Q: A group of families goes out every year, catching up to 300 crawdads for a big feast, releasing those with eggs. We often wonder if we’re depleting the supply. How long do they live? Are they native to the Bay Area? [Sam, Vallejo]

A: Well, Sam, I am here to tell you go right ahead and eat all the crawdads you want, with or without eggs. And you can do so completely guilt free. In fact, your annual feast is likely benefiting some native species, such as the California newt. Depending on where you have been catching the crawdads, they could either be red swamp crayfish (Procambarus clarkii) or signal crayfish (Pacifastacus leniusculus). Neither is native here and both are considered invasive pests. The Bay Area native sooty crawdad (Pacifastacus nigrescens) has disappeared due to competition from the signal. California now has only one native crayfish—the Shasta crawdad. Native to Shasta County—and not found in the Bay Area—it is listed as endangered because of water diversions, predation, and competition from that nasty signal crawdad.

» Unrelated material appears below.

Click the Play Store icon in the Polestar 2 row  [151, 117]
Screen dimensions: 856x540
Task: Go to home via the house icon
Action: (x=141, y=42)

The red swamp crawdad, native to the southeastern United States, has been transplanted all over the world from Sweden to Kenya as a food source. It is extremely adaptable and is very common in the Delta and Central Valley. Researchers have found that it preys on native California newts and it has been implicated in the disappearance of these amphibians from streams.

Both of these introduced crawdads eat a wide variety of plant and animal matter and can live from five to ten years in the wild. They have also become an important food item for California river otters, herons, egrets, raccoons, and occasionally Sam and his family.